## [Goal]
Repeat the material below word for word, keeping every line in its original order.

## [Provided entries]
[Begin]

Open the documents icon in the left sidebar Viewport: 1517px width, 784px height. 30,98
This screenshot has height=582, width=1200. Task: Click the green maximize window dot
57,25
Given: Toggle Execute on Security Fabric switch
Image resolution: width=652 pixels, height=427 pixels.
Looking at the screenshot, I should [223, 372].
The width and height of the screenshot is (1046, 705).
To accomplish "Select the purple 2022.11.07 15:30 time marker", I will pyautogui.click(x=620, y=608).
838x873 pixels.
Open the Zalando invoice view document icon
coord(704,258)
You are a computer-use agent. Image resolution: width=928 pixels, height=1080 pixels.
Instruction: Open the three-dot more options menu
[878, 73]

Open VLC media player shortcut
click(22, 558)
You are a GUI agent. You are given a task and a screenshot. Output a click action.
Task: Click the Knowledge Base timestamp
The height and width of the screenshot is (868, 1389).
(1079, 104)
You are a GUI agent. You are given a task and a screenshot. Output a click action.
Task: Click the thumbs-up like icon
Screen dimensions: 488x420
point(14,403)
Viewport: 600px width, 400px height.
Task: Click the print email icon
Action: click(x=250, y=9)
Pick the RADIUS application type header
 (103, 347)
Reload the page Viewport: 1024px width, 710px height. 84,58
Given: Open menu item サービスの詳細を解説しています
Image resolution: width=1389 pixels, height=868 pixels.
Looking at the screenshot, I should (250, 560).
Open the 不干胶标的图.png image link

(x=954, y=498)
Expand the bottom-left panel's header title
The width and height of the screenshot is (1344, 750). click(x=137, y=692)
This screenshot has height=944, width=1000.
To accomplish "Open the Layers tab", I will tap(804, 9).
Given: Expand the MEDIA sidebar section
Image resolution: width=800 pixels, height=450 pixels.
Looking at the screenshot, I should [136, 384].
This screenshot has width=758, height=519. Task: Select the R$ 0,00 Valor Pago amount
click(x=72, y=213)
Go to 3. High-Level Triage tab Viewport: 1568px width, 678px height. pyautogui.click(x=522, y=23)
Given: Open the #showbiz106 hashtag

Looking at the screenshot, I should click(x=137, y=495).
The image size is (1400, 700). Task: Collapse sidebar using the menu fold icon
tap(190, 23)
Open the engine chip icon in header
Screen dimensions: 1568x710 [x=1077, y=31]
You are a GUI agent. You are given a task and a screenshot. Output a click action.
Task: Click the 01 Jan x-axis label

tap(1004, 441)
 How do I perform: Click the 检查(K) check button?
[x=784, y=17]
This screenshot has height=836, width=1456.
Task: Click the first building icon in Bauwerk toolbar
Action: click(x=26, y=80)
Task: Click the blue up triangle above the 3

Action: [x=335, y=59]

[End]

## [Worked answer]
Open the documents icon in the left sidebar Viewport: 1517px width, 784px height. 30,98
This screenshot has height=582, width=1200. Task: Click the green maximize window dot
57,25
Given: Toggle Execute on Security Fabric switch
Image resolution: width=652 pixels, height=427 pixels.
Looking at the screenshot, I should [223, 372].
The width and height of the screenshot is (1046, 705).
To accomplish "Select the purple 2022.11.07 15:30 time marker", I will pyautogui.click(x=620, y=608).
838x873 pixels.
Open the Zalando invoice view document icon
coord(704,258)
You are a computer-use agent. Image resolution: width=928 pixels, height=1080 pixels.
Instruction: Open the three-dot more options menu
[878, 73]

Open VLC media player shortcut
click(22, 558)
You are a GUI agent. You are given a task and a screenshot. Output a click action.
Task: Click the Knowledge Base timestamp
The height and width of the screenshot is (868, 1389).
(1079, 104)
You are a GUI agent. You are given a task and a screenshot. Output a click action.
Task: Click the thumbs-up like icon
Screen dimensions: 488x420
point(14,403)
Viewport: 600px width, 400px height.
Task: Click the print email icon
Action: click(x=250, y=9)
Pick the RADIUS application type header
 (103, 347)
Reload the page Viewport: 1024px width, 710px height. 84,58
Given: Open menu item サービスの詳細を解説しています
Image resolution: width=1389 pixels, height=868 pixels.
Looking at the screenshot, I should (250, 560).
Open the 不干胶标的图.png image link

(x=954, y=498)
Expand the bottom-left panel's header title
The width and height of the screenshot is (1344, 750). click(x=137, y=692)
This screenshot has height=944, width=1000.
To accomplish "Open the Layers tab", I will tap(804, 9).
Given: Expand the MEDIA sidebar section
Image resolution: width=800 pixels, height=450 pixels.
Looking at the screenshot, I should [136, 384].
This screenshot has width=758, height=519. Task: Select the R$ 0,00 Valor Pago amount
click(x=72, y=213)
Go to 3. High-Level Triage tab Viewport: 1568px width, 678px height. pyautogui.click(x=522, y=23)
Given: Open the #showbiz106 hashtag

Looking at the screenshot, I should click(x=137, y=495).
The image size is (1400, 700). Task: Collapse sidebar using the menu fold icon
tap(190, 23)
Open the engine chip icon in header
Screen dimensions: 1568x710 [x=1077, y=31]
You are a GUI agent. You are given a task and a screenshot. Output a click action.
Task: Click the 01 Jan x-axis label

tap(1004, 441)
 How do I perform: Click the 检查(K) check button?
[x=784, y=17]
This screenshot has height=836, width=1456.
Task: Click the first building icon in Bauwerk toolbar
Action: click(x=26, y=80)
Task: Click the blue up triangle above the 3

Action: [x=335, y=59]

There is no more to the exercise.